Stewart's Climbing Blog

By Stewart Green, Climbing Guide

Mt. Everest Mystery: Did Mallory and Irvine Summit in 1924?

Tuesday March 9, 2010

Did 38-year-old George Mallory and 22-year-old Andrew "Sandy" Irvine reach the summit of 29,035 feet (8,850 meters) Mount Everest on June 8, 1924 nearly three decades before the first successful ascent in 1953 by Tenzing Norgay and Edmund Hillary? This has been mountaineering's greatest mystery.

On that fateful day, Mallory and Irvine, climbing without oxygen, left their high camp at 26,700 feet (8,138 meters) to attempt to climb 2,300 feet to Everest's summit. The pair, "going strong for the top" according to the last man to see them, Noel Odell, disappeared in clouds somewhere around the Second Step on the Northeast Ridge at one in the afternoon. They were never seen again.

Well, actually George Mallory was seen again when his body was discovered high on the north slopes of Mount Everest by Conrad Anker in 1999. Anker and the rest of an expedition led by Eric Simonson were on Everest specifically to find Mallory and Irvine and their personal effects. After respectfully searching Mallory's body, the team recovered several artifacts including a bundle of letters, his watch, meat lozenges, a pocketknife, and goggles. They didn't find the collapsible Vest Pocket Kodak camera he carried, which could provide undisputed proof that the pair had reached the summit.

WHAT TO WORK ON
1. Reproduce the Mallory and Irvine blog post word for word, between "By Stewart Green, Climbing Guide" and "never seen again.", inclusive.
2. Answer these questions using the Mallory and Irvine blog post:
(a) At what altitude was the high camp that Mallory and Irvine left on June 8, 1924?
(b) Who was the last man to see the pair?
(c) Who discovered Mallory's body, and in what year?
3. Write the next part of the Mallory and Irvine blog post, picking up after its final sentence.

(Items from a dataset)

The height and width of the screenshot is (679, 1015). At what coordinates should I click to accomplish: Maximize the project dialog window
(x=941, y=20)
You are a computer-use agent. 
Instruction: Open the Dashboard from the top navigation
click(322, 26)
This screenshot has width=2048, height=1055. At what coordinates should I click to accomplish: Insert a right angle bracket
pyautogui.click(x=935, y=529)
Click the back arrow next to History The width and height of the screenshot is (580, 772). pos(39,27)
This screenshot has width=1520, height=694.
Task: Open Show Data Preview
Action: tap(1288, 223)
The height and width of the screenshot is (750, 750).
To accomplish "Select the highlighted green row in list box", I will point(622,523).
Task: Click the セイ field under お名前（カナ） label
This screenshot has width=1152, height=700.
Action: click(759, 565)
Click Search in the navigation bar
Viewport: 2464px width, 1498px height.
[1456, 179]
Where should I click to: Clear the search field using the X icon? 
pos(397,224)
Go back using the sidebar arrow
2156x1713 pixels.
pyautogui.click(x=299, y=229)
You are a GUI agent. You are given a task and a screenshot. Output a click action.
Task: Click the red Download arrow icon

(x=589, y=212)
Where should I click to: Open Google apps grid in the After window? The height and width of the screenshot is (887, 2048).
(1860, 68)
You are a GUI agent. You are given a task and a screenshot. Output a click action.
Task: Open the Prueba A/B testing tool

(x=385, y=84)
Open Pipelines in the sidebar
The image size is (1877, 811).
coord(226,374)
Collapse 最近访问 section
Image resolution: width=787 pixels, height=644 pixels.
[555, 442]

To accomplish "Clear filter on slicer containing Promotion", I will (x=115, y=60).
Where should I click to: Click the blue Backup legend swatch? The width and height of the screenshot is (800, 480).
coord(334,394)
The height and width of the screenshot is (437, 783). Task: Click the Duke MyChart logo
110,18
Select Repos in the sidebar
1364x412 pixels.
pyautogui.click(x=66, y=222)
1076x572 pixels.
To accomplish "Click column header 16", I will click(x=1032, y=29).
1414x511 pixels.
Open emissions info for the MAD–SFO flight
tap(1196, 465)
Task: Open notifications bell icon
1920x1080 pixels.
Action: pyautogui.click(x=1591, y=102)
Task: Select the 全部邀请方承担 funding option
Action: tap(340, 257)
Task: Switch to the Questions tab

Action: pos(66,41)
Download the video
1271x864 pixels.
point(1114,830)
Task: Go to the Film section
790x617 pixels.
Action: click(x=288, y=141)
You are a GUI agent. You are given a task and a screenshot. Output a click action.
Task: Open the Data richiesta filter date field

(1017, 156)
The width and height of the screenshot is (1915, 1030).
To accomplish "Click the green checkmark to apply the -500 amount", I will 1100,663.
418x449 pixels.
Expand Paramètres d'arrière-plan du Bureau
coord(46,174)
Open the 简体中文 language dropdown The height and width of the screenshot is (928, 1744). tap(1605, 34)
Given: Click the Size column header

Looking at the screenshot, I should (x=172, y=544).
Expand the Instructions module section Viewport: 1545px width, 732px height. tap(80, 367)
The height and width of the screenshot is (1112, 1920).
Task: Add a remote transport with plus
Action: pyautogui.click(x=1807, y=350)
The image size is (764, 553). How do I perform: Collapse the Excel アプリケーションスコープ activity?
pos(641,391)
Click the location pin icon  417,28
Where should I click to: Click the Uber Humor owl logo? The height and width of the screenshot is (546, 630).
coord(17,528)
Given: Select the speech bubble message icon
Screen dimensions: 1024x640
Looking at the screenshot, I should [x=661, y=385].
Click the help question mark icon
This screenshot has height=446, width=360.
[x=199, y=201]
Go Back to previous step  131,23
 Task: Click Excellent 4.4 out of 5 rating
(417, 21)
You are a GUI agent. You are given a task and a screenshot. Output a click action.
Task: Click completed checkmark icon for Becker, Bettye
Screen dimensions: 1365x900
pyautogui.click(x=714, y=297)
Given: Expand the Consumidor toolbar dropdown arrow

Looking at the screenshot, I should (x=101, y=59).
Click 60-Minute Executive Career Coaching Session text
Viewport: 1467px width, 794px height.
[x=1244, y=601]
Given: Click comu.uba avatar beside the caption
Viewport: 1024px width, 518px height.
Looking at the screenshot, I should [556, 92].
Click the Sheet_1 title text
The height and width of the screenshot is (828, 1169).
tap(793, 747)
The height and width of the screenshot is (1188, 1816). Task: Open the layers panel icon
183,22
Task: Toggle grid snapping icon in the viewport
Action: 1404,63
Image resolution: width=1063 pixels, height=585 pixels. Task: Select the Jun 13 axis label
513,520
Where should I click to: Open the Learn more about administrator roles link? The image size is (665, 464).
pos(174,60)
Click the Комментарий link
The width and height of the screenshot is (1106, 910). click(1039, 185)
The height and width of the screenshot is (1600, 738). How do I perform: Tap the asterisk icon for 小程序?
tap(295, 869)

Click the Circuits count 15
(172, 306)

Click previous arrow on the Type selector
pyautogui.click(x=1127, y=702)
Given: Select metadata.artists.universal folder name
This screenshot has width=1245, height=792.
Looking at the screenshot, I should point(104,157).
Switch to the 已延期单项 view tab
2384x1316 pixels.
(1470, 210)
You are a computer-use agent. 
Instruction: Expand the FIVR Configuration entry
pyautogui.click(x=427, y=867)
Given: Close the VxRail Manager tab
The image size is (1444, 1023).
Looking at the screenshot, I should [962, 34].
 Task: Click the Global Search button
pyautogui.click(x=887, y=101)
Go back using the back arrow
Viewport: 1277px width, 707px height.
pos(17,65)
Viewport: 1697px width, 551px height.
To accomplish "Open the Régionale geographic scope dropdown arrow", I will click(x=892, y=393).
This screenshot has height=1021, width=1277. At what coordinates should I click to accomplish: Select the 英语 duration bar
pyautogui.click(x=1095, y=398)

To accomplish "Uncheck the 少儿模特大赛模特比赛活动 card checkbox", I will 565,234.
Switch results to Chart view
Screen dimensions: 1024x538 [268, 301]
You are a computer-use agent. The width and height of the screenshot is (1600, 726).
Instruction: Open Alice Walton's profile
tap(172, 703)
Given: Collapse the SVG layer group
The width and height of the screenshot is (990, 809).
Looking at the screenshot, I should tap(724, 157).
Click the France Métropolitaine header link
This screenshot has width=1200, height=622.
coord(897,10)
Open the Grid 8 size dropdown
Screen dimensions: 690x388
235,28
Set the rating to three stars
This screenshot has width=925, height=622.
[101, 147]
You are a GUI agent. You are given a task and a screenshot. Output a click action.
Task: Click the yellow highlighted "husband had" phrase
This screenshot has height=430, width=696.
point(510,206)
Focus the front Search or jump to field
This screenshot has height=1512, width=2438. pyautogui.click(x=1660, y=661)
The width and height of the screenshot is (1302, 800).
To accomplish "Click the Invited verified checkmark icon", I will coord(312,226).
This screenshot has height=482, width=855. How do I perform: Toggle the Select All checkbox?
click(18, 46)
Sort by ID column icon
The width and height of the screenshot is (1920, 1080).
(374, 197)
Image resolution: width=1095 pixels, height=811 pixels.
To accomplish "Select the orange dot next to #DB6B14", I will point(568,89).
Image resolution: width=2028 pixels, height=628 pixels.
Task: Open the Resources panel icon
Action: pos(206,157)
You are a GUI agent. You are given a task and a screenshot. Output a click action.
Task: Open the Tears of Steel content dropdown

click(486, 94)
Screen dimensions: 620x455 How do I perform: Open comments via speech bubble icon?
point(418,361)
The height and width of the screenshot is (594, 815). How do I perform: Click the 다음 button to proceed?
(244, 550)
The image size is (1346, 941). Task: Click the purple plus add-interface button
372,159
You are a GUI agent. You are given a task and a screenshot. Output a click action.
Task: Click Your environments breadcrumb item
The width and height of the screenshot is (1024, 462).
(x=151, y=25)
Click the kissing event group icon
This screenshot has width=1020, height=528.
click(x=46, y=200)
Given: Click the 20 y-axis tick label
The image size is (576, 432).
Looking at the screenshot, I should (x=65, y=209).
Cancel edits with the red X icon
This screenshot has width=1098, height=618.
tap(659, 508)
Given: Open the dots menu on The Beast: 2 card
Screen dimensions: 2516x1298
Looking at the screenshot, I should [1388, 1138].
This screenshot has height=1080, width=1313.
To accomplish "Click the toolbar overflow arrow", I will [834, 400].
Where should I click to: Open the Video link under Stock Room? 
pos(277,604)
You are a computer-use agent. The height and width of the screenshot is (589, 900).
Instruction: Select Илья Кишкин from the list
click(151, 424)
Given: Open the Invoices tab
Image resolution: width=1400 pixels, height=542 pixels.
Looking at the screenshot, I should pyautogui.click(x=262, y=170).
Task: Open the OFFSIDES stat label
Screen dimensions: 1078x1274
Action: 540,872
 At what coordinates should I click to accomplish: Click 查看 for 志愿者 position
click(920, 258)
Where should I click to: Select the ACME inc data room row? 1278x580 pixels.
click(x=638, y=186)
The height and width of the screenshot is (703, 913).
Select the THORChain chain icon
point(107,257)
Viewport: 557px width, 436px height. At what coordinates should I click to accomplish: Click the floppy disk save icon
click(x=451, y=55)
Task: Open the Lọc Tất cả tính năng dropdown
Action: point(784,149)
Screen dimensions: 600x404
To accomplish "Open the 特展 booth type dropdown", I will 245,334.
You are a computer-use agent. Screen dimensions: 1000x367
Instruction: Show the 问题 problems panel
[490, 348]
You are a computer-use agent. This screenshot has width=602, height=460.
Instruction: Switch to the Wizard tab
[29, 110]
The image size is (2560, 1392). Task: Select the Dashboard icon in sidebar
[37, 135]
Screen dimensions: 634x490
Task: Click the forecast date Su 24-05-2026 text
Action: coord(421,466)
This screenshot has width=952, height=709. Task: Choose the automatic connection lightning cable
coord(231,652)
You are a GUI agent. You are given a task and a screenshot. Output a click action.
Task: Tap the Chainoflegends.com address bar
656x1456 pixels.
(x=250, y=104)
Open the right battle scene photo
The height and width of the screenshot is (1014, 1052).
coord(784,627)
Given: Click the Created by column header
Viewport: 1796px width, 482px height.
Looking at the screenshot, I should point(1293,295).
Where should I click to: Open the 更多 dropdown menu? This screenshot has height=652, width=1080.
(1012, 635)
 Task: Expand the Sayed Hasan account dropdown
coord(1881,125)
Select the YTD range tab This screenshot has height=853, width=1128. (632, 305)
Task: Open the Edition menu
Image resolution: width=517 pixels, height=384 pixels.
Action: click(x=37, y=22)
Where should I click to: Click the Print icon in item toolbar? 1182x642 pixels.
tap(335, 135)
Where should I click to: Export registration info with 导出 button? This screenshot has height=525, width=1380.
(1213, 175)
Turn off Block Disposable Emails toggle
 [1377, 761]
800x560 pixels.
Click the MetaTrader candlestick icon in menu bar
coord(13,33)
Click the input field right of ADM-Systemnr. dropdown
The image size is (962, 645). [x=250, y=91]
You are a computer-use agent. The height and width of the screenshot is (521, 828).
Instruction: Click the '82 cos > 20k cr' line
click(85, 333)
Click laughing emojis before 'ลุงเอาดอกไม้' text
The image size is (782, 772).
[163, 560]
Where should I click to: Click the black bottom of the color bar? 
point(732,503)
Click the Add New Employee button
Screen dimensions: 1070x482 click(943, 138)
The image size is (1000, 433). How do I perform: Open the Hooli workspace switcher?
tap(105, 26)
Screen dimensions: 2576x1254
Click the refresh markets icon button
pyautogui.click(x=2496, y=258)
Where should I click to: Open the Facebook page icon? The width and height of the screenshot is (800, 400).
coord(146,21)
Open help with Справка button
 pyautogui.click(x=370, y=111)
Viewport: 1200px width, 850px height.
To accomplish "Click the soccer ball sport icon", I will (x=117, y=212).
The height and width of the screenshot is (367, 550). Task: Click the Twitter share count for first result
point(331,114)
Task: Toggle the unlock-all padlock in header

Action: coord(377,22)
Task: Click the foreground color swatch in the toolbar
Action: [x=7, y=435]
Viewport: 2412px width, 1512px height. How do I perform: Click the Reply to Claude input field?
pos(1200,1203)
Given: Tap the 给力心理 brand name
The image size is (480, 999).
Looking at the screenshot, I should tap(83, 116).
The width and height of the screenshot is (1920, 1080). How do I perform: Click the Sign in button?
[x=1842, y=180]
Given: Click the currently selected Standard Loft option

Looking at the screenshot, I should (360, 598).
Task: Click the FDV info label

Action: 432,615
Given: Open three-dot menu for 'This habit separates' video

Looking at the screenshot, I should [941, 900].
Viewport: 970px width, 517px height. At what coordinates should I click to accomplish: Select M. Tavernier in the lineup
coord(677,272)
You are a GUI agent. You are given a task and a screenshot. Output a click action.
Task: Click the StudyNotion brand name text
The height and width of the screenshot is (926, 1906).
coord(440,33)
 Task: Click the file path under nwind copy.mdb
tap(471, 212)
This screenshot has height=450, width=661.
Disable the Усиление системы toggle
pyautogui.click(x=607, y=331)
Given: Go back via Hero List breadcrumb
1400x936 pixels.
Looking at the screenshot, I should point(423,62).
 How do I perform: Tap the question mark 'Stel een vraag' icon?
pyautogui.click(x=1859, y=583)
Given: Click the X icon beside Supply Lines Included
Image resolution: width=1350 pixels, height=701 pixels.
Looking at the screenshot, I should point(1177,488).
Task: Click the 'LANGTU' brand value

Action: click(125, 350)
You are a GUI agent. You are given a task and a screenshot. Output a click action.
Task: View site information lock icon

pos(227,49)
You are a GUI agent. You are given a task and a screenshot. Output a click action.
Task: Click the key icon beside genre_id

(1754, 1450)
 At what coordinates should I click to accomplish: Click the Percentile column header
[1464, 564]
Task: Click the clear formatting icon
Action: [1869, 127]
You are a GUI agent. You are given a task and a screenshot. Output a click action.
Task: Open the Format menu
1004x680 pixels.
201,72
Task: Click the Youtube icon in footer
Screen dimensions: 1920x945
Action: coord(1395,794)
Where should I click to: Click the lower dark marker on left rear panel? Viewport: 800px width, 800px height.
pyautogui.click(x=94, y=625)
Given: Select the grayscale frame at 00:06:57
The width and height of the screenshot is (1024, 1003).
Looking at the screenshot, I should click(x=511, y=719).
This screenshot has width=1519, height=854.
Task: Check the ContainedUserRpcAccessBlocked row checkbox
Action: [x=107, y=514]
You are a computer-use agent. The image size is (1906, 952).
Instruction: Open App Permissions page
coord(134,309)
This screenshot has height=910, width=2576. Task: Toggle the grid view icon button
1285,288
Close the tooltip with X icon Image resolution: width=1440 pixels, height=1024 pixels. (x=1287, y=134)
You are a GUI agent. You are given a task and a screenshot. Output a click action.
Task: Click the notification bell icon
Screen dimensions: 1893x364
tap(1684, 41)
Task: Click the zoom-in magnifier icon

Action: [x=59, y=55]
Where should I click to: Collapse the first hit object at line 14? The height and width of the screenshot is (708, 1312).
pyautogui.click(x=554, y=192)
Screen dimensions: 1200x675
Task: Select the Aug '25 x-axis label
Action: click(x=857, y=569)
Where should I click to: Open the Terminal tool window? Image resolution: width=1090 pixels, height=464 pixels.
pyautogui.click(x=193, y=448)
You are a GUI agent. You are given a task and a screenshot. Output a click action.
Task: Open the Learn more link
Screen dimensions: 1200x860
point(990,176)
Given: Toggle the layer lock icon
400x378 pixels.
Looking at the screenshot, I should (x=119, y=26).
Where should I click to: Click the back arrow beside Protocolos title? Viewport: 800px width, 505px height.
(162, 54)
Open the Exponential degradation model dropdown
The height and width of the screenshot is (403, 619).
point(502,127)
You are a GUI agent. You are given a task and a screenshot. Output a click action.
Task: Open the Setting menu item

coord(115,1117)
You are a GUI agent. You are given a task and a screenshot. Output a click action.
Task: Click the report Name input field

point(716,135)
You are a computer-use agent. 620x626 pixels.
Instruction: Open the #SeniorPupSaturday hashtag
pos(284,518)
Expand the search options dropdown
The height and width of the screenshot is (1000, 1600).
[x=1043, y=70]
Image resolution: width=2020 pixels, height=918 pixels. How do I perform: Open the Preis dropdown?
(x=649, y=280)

RESULTS
1.
By Stewart Green, Climbing Guide

Mt. Everest Mystery: Did Mallory and Irvine Summit in 1924?

Tuesday March 9, 2010

Did 38-year-old George Mallory and 22-year-old Andrew "Sandy" Irvine reach the summit of 29,035 feet (8,850 meters) Mount Everest on June 8, 1924 nearly three decades before the first successful ascent in 1953 by Tenzing Norgay and Edmund Hillary? This has been mountaineering's greatest mystery.

On that fateful day, Mallory and Irvine, climbing without oxygen, left their high camp at 26,700 feet (8,138 meters) to attempt to climb 2,300 feet to Everest's summit. The pair, "going strong for the top" according to the last man to see them, Noel Odell, disappeared in clouds somewhere around the Second Step on the Northeast Ridge at one in the afternoon. They were never seen again.

2.
(a) 26,700 feet (8,138 meters)
(b) Noel Odell
(c) Conrad Anker, in 1999

3.
Now, reports Scientific American, 69-year-old Everest researcher Tom Holzel believes that he and five colleagues, the Andrew Irvine Search Committee, have located Irvine's body at 27,641-foot (8,425 meters) on the Yellow Band in detailed high-resolution aerial photographs of the mountain's North Face. The group found an anomaly, which Holzel calls an "oblong blob," that is 1.8 meters long or roughly the length of a human body and in a place and position where a Chinese climber in 1975 said he saw the body of an Englishman. The corpse was 750 feet below the spot where Irvine's ice axe was recovered in 1933.

Holzel is now trying to raise funds to put together a quick expedition this spring or in 2011 to locate the body and see if the camera is on Irvine. Eastman Kodak scientists say that the camera, if it's intact, could still have printable photographs after almost 90 years. If the camera isn't found, it is well known that Sandy Irvine also carried a detailed journal and possibly noted reaching the summit before their fatal fall. Despite having narrowed down the search area, it will still be very difficult to find the body, particularly if snow cover is heavy.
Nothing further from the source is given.